Tuesday, June 30, 2009

Preventing asymmetric trade

For years I have been accusing all major MMORPG companies of hypocrisy: The all lament the practice of gold selling, but are not using the means at their disposal to actually stop it. Especially Blizzard is famous for using gold farmer bannings as a publicity stunt, doing nothing for months, and then banning them all at once with a big press release [a technique I copied for banning trolls from my blog :)]. But if gold selling becomes actually illegal, governments might come down like a ton of bricks on game companies, and tell them that putting a paragraph in the EULA and banning a few gold farmers twice a year is not sufficient. So lets explore the other options game companies have to stop gold selling.

The principal problem with stopping gold selling is that half of the transaction happens outside of the game, beyond the control of anyone. Not even a government could know whether player A gave player B $50 in cash in a dark alley, in return for player B giving player A 5,000 gold for an epic mount in World of Warcraft. (Sorry if the exchange rate is horribly off, I have no idea of the current price of WoW gold, and no desire to visit a gold selling site to find out). The only thing which is visible, and easily controlled is the transfer of gold in game. The reason why game companies do nothing about gold selling is that they want to allow player B giving player A 5,000 gold for free, for example if the two players are friends or relatives. They just don't want to allow player A giving $50 to player B. Thus the illegal half of the transaction is the one that is invisible. That policy can't possibly work.

Thus if the game companies were pushed to actually get serious about stopping gold selling, what they would have to do is to prevent asymmetric trades. That includes not only player B opening a trade window to player A and giving him 5,000 gold, but also player B sending the gold by mail, or player B "buying" one piece of copper ore from player A for 5,000 gold. It also includes removing any other means of transfer of wealth, like shared guild bank accounts.

As I said in the post about the Chinese government banning virtual currency trades, it is certainly feasible to simply remove all these features from a game like World of Warcraft. WoW would be a very different game without mailbox, auction house, trade windows, and guild banks, but it would still be completely playable.
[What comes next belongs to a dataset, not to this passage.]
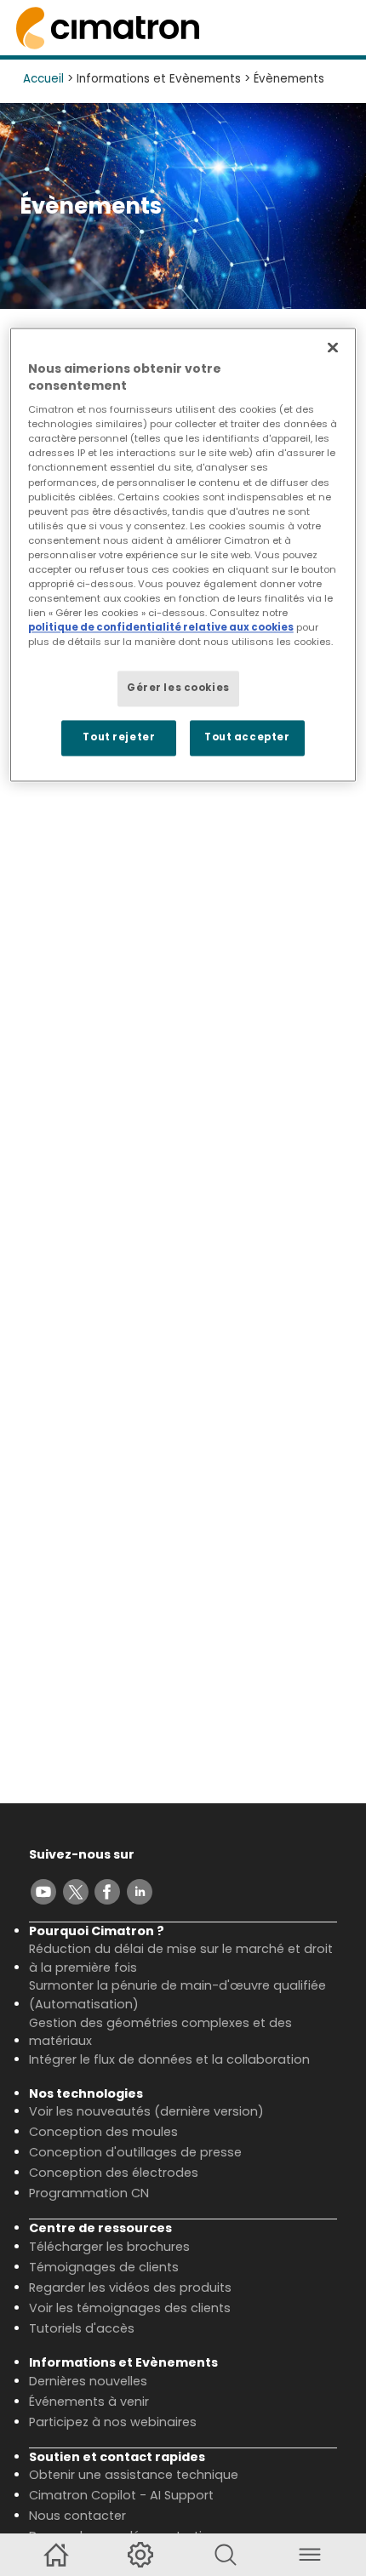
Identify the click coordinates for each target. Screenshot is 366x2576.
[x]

But there are less drastic options than to remove all forms of trade. It would be sufficient to remove only the asymmetric trades between strangers. You could be allowed to exchange goods between alts, and even between different accounts from family members, as long as they are linked to the same credit card or other means of identification. Note that Blizzard is already allowing character transfers between accounts based on such a rule. All your linked accounts could for example have a shared bank, thus enabling you to give e.g. heirloom items to your alts, or exchange trade goods.

Between strangers it would still be possible to allow symmetric trades. Instead of players being able to put up an item for any price they want on an auction house, players could sell that item to an NPC merchant. But unlike with a current WoW vendor the item wouldn't simply disappear, but would be stocked by the NPC merchant, for resale to other players at a slightly higher price. The more of any item the NPC merchant has in stock, the less he will pay for it, but the cheaper he will also sell it. So it would still be possible for some players to farm items and sell them, and other players to buy those goods and craft something from them, reselling the product. But as all the transfers are indirect via an NPC merchant, asymmetric trades are prevented.

Designing a MMORPG with a player-run economy, but no asymmetric trades, and no gold selling, is completely feasible. But I'm afraid that unless there is government intervention, it will not happen. Despite all what they say publicly, game companies obviously aren't all that interested in stopping RMT. Developers are absolute gods over their virtual worlds, and have far more power over their creations than any government has over their citizens. Claims that they hate RMT and are just unable to stop it are simply bogus.